I am incredibly passionate about clean water.  Whether it is enjoying a cold drink on a hot day, going fishing in a lake that isn’t polluted or scuba diving and seeing the beautiful wonders of the sea, clean water is something that I don’t take for granted.  I started researching more about the water conditions throughout Central Africa and learned that the St. Andrew Uganda campus had only two water tanks that did not provide enough water through the seven-month drought season.  Students had to walk over a half mile to reach the closest water source.  Not only did this take time away from studies, dormitory chores and more importantly, being a kid and playing, but it was very hard work for water that was barely useable.  It was dirty, had dying vegetation and animal feces floating in it and was dangerous.  Tragically, months before our trip, a young boy drowned trying to fill his jerry can.  Such a tragedy, when all he wanted was water. I knew in my heart that bringing clean water to the St. Andrew Uganda campus was something that I had to do.  I didn’t know where the money would come from, and if I had to secure a loan to pay for it myself I would, but I knew that these children deserved an easy, reliable source for water.

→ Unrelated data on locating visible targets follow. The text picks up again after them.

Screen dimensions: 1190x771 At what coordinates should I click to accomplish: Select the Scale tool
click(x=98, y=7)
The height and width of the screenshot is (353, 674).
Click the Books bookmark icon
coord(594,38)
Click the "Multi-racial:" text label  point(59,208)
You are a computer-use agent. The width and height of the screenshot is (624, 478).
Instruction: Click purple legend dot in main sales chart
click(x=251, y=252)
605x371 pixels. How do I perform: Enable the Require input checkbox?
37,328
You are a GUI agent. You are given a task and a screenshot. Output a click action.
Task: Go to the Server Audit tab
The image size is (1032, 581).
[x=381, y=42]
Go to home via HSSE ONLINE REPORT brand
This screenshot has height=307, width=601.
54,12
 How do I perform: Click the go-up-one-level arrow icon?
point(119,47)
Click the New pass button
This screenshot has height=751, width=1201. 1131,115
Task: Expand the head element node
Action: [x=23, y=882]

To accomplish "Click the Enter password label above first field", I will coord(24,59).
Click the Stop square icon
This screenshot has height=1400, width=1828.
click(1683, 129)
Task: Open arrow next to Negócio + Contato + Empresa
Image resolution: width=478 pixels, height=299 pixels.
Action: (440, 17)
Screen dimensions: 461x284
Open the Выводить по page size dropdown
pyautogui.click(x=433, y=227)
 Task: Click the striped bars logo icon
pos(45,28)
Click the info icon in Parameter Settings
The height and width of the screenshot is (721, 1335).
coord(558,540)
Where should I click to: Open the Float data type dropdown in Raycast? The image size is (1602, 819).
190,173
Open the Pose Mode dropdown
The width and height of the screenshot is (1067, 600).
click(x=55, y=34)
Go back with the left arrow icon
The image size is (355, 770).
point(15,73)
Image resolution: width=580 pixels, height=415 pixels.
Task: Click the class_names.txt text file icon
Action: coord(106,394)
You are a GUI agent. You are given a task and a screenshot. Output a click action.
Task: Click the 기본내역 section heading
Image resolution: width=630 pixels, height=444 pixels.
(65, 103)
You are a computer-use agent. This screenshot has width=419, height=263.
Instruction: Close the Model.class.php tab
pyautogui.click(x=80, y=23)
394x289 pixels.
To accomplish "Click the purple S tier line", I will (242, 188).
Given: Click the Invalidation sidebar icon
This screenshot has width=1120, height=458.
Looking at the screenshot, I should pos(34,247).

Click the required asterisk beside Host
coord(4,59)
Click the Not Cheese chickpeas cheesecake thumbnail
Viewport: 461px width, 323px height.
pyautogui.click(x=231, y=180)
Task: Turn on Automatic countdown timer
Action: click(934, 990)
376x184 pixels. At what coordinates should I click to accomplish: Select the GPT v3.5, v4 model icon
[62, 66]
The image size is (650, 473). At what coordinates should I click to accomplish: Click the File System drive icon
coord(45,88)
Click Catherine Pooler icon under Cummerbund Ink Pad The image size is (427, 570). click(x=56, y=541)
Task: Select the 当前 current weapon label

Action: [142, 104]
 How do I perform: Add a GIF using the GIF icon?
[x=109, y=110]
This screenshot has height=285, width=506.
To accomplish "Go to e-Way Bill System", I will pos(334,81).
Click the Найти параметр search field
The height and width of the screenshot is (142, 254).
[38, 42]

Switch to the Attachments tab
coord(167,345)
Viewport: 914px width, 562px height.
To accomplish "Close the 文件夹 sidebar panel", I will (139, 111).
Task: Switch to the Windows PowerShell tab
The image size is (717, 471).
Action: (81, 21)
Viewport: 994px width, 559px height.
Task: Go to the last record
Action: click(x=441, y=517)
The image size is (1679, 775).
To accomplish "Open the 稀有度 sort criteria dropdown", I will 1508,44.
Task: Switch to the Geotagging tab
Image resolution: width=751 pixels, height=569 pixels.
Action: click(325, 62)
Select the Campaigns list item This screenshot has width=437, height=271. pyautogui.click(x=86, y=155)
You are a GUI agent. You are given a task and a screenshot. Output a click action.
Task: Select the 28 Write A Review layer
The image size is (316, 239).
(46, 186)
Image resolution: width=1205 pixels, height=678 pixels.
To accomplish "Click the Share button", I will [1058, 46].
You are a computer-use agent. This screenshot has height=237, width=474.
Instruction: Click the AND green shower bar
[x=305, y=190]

Prior to the trip, I led a small fundraising campaign called “Get Well.”  Through the generous donation of a St. Andrew parishioner and from my family and friends, enough funding was secured to start working with a company called “Living Water Technologies” to build a solar-powered well along with three reservoirs on campus and one for the villagers who live nearby.  In a few short months since being completed, the well has made an incredible impact on so many lives.  I feel very blessed to have had the opportunity to be involved with this experience.

During our trip, we had the privilege of attending Mass with the children and locals.  Through my travels, I’ve attended some amazing Masses in Jerusalem, Rome and at St. Andrew; but the Mass I attended on Sunday, July 8th touched my heart in a way no other has.  Fr. Francis led the Homily and spoke about the well.  I didn’t understand a word he was saying since he spoke in the local language, but I saw the emotion on Fr. Matthias’s face and that of the parishioners as they listened.  The building of the well was truly a miracle for this community.  I was overcome with emotion and pride when I realized that this small project improved so many lives.

After Mass, Fr. Matthias led the congregation to the well for a blessing and prayer.  I walked toward the end of the pack, taking a moment to gain my composure and take control of my happy tears.  As I was walking, two little girls snuck up on me and each grabbed one of my hands.  They both looked at me with their big, beautiful brown eyes and smiled.  At that moment, I knew that this passion project was the right one and that I would never forget my experience and the impact that One Heart Uganda has on so many.